A block of data:

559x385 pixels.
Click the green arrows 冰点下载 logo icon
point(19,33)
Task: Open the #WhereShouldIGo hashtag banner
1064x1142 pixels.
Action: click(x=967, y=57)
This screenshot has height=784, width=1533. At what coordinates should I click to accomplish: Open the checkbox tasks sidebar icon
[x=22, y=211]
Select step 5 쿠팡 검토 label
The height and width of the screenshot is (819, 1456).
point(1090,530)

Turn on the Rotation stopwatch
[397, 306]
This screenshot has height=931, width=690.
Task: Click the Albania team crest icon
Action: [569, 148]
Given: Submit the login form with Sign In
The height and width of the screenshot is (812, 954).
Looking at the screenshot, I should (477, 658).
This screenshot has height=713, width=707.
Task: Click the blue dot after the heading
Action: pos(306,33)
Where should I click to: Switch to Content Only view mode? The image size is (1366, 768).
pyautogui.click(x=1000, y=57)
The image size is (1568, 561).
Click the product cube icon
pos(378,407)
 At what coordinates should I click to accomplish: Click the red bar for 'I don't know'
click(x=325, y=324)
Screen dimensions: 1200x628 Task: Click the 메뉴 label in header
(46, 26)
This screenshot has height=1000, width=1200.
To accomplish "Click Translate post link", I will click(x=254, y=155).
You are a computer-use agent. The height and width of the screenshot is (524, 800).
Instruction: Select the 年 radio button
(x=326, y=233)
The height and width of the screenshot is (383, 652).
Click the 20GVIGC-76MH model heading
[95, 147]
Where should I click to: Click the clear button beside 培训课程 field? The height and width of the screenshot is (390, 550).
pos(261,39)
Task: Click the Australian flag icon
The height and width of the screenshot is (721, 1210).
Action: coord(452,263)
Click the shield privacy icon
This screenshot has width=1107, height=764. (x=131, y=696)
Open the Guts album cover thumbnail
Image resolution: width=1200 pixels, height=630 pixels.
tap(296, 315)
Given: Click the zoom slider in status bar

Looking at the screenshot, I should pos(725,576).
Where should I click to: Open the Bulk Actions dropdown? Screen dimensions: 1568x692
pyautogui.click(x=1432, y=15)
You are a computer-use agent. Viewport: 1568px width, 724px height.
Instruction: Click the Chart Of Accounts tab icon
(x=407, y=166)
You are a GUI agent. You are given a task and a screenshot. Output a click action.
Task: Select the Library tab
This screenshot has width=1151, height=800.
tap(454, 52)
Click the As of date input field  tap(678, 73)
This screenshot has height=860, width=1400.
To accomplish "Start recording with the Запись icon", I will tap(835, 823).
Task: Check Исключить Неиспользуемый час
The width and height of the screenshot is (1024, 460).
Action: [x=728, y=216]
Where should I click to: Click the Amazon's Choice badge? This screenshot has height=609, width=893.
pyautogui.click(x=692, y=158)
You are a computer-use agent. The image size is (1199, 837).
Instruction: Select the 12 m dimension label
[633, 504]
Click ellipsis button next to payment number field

What needs to be done -
Copy every line of the entries above word for word.

Response to this task -
559x385 pixels.
Click the green arrows 冰点下载 logo icon
point(19,33)
Task: Open the #WhereShouldIGo hashtag banner
1064x1142 pixels.
Action: click(x=967, y=57)
This screenshot has height=784, width=1533. At what coordinates should I click to accomplish: Open the checkbox tasks sidebar icon
[x=22, y=211]
Select step 5 쿠팡 검토 label
The height and width of the screenshot is (819, 1456).
point(1090,530)

Turn on the Rotation stopwatch
[397, 306]
This screenshot has height=931, width=690.
Task: Click the Albania team crest icon
Action: [569, 148]
Given: Submit the login form with Sign In
The height and width of the screenshot is (812, 954).
Looking at the screenshot, I should (477, 658).
This screenshot has height=713, width=707.
Task: Click the blue dot after the heading
Action: pos(306,33)
Where should I click to: Switch to Content Only view mode? The image size is (1366, 768).
pyautogui.click(x=1000, y=57)
The image size is (1568, 561).
Click the product cube icon
pos(378,407)
 At what coordinates should I click to accomplish: Click the red bar for 'I don't know'
click(x=325, y=324)
Screen dimensions: 1200x628 Task: Click the 메뉴 label in header
(46, 26)
This screenshot has height=1000, width=1200.
To accomplish "Click Translate post link", I will click(x=254, y=155).
You are a computer-use agent. The height and width of the screenshot is (524, 800).
Instruction: Select the 年 radio button
(x=326, y=233)
The height and width of the screenshot is (383, 652).
Click the 20GVIGC-76MH model heading
[95, 147]
Where should I click to: Click the clear button beside 培训课程 field? The height and width of the screenshot is (390, 550).
pos(261,39)
Task: Click the Australian flag icon
The height and width of the screenshot is (721, 1210).
Action: coord(452,263)
Click the shield privacy icon
This screenshot has width=1107, height=764. (x=131, y=696)
Open the Guts album cover thumbnail
Image resolution: width=1200 pixels, height=630 pixels.
tap(296, 315)
Given: Click the zoom slider in status bar

Looking at the screenshot, I should pos(725,576).
Where should I click to: Open the Bulk Actions dropdown? Screen dimensions: 1568x692
pyautogui.click(x=1432, y=15)
You are a computer-use agent. Viewport: 1568px width, 724px height.
Instruction: Click the Chart Of Accounts tab icon
(x=407, y=166)
You are a GUI agent. You are given a task and a screenshot. Output a click action.
Task: Select the Library tab
This screenshot has width=1151, height=800.
tap(454, 52)
Click the As of date input field  tap(678, 73)
This screenshot has height=860, width=1400.
To accomplish "Start recording with the Запись icon", I will tap(835, 823).
Task: Check Исключить Неиспользуемый час
The width and height of the screenshot is (1024, 460).
Action: [x=728, y=216]
Where should I click to: Click the Amazon's Choice badge? This screenshot has height=609, width=893.
pyautogui.click(x=692, y=158)
You are a computer-use agent. The image size is (1199, 837).
Instruction: Select the 12 m dimension label
[633, 504]
Click ellipsis button next to payment number field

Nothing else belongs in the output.